Completamente desencantado de la vida y agobiado por mis enfermedades, he determinado poner fin a mi existencia. Cariñosos recuerdos a mi madre a quien siempre he considerado como una santa, para mi padre, hermanos y hermanas, Panchitín, al Dr. García y a seña Pepa. Que mi entierro sea tan triste como mi muerte. Que solamente acompañen mi cadáver al cementerio mis tres amigos Juan y Rafael Vals y Juan Peña. Que mi familia no permita por ningún concepto que persona extraña suba a ver o curiosear mi cadáver.

                                                                      Ángel Acosta y Cárdenas

 La autopsia arrojó, entre otras lesiones, una notable pérdida de sustancia cerebral en el lóbulo frontal izquierdo, y durante la misma se le extrajo un proyectil de siete milímetros cuya trayectoria desde el lóbulo derecho podía seguirse perfectamente. El caso promovió el asombro de los médicos y un sugerente debate –acoplado igualmente a los descubrimientos sobre las funciones nerviosas superiores y sus respectivas localizaciones, esto es, en base a la teoría localizacionista en boga— en el que trataron de explicarse no sin caer en uno y otro desacuerdos, los motivos por los cuales conservaba intactas sus facultades intelectuales. 

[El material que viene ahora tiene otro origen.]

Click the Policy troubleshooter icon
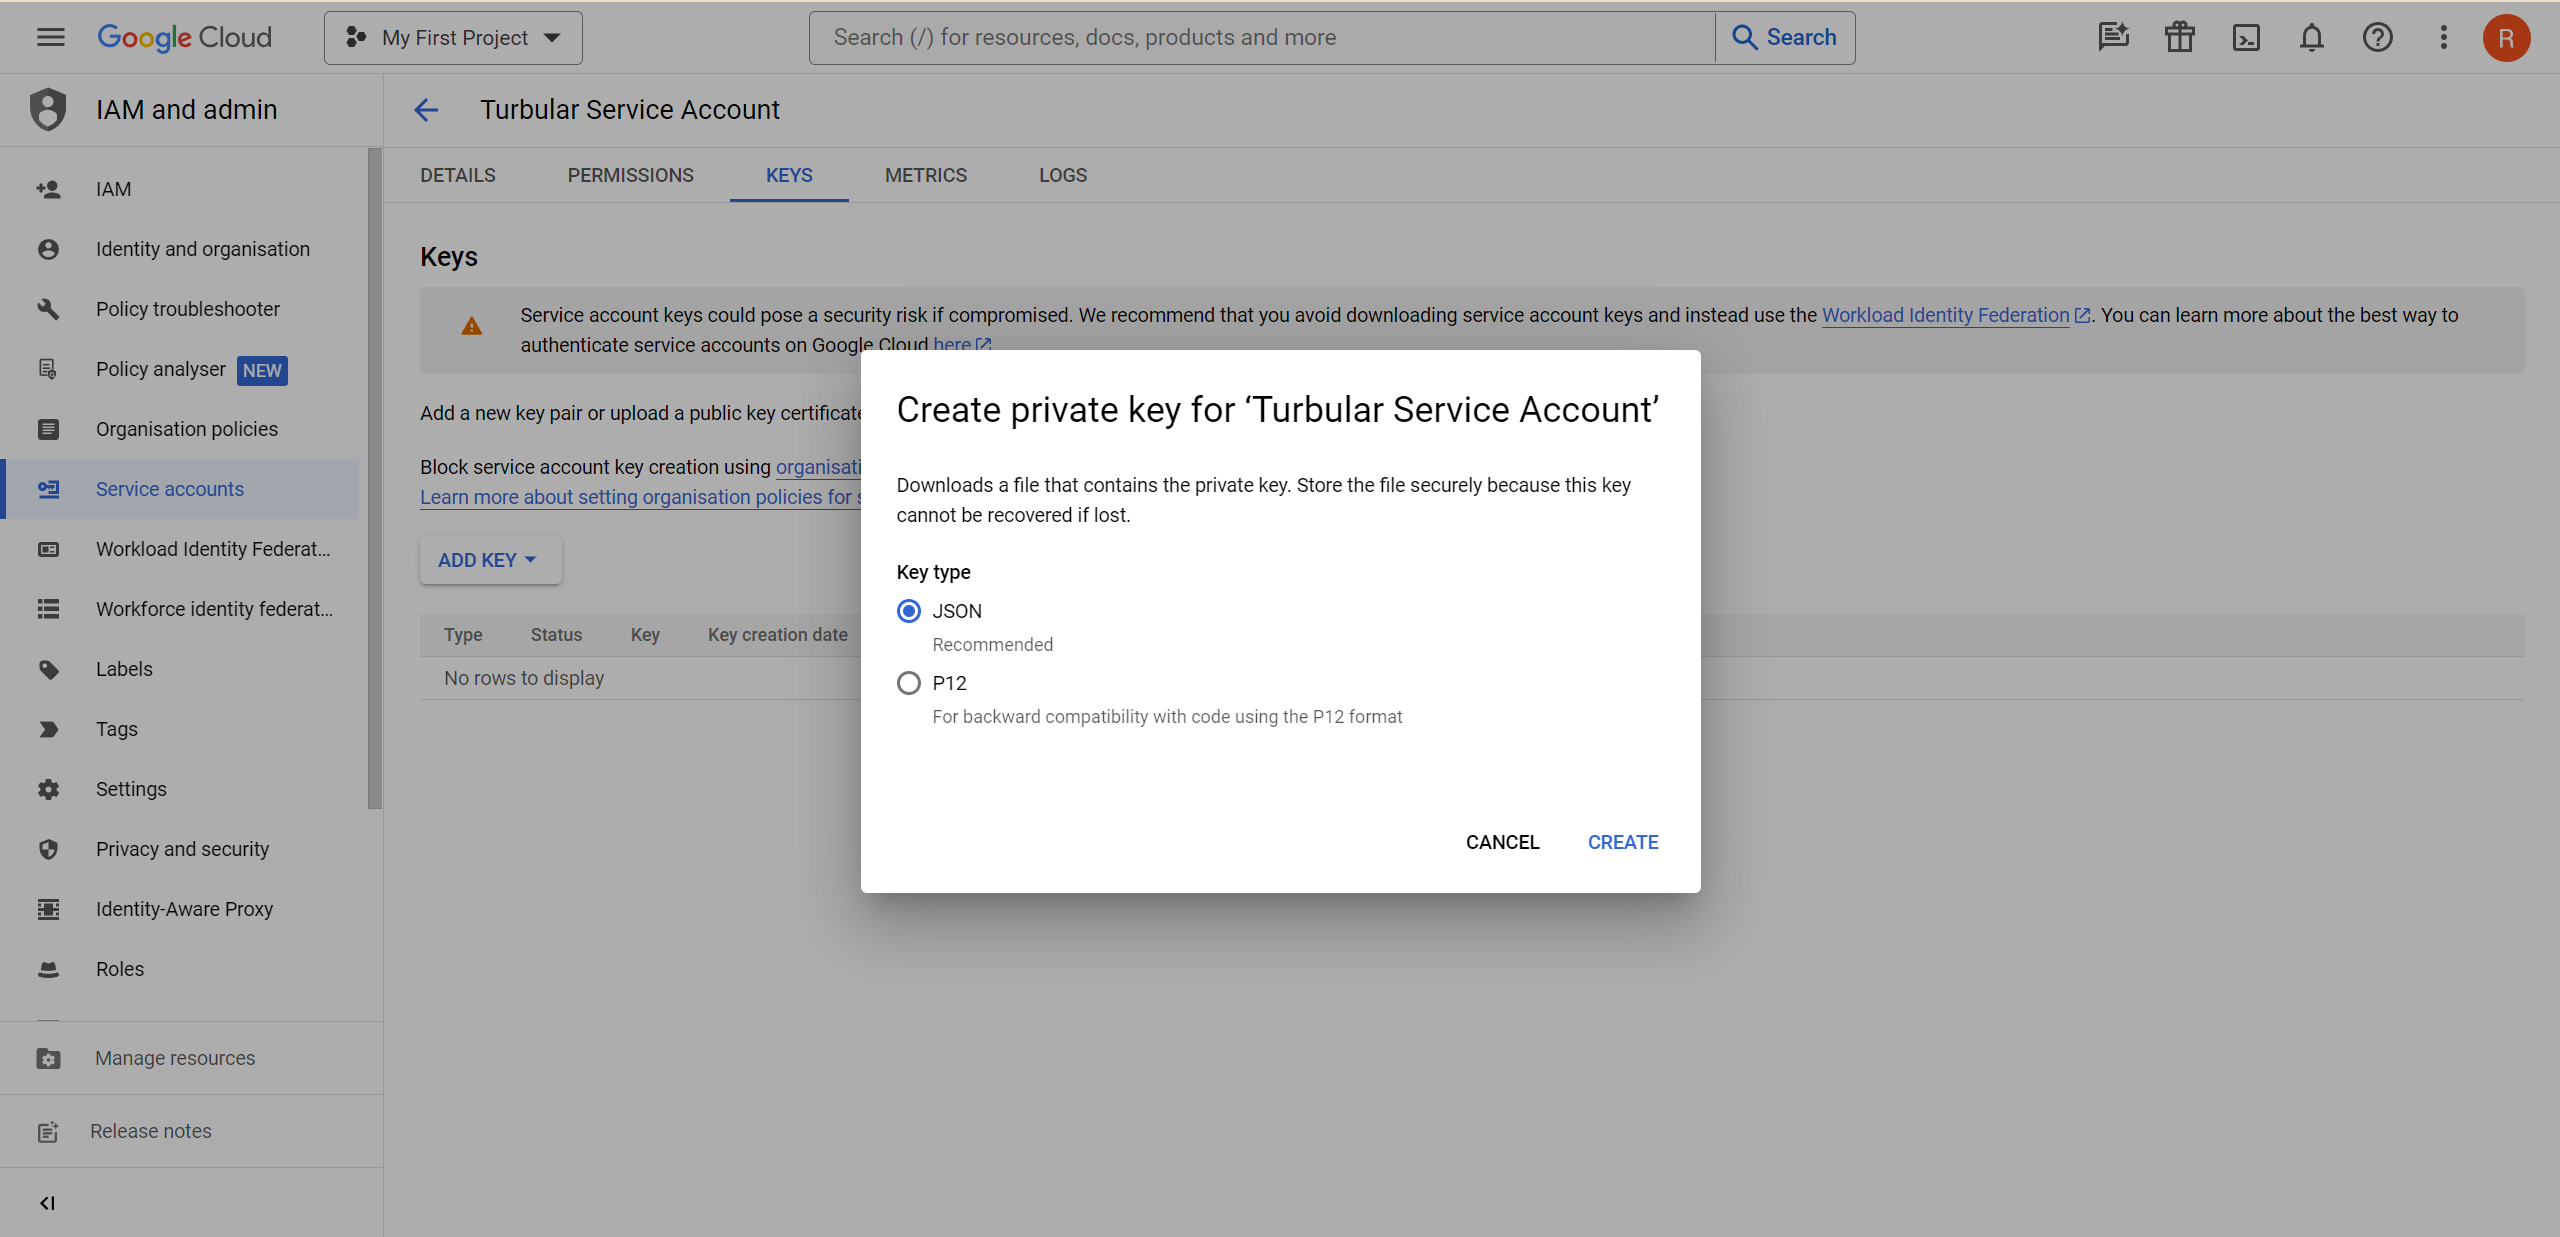2560x1237 pixels. coord(46,308)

 ¿Cuál fue el final de Agustín Acosta y Cárdenas?  ¿Murió o no en Mazorra? 

 En cuanto al Conde de San Fernando, Juan Crisóstomo Tomás de Peñalver y de Peñalver, había nacido en La Habana en 1818 y estaba en posición de su título de III Conde desde 1839. Fue Consejero de Administración Civil, Alcalde ordinario del Ayuntamiento de La Habana, Gobernador Político de la Isla de Cuba, Caballero de la Orden de Alcántara y Gentilhombre de Cámara del Monarca. Por varias generaciones, los Peñalver ocuparon altos cargos en la jerarquía colonial, detentando elevadas cuotas de poder / saber. Diez de sus miembros pertenecieron a la Sociedad Económica de Amigos del País. Y entre los vínculos de sangre, cabe mencionar los que les unen a las siguientes familias: Cárdenas, Casa Calvo, Arango, Santa Cruz, entre otras. Situada en San Ignacio 2, la casona del Conde es hoy el Centro Wilfredo Lam.

 En la crónica del suceso publicada en el Diario de la Marina el 25 de noviembre de 1873, se apunta a una hora muy temprana como para regresar a casa después de oír misa en la Catedral: siete y media de la mañana. Según esta versión, víctima y victimario salen juntos del templo y, una vez en la calle, el joven esgrime el arma homicida. Todo ocurre delante de los ojos de un ordenanza que no alcanza a impedir el golpe mortal, uno solo, una puñalada que alcanza el corazón. Corre tras él, eso sí, y logra detenerlo con ayuda de otros vigilantes. El Conde todavía da tres pasos para caer exánime en brazos de sus criados, echando sangre a borbotones, no lejos del cuchillo y de su propio bastón. Todo indica, más bien, que lo han matado delante de su casa, tan pronto como puso un pie fuera.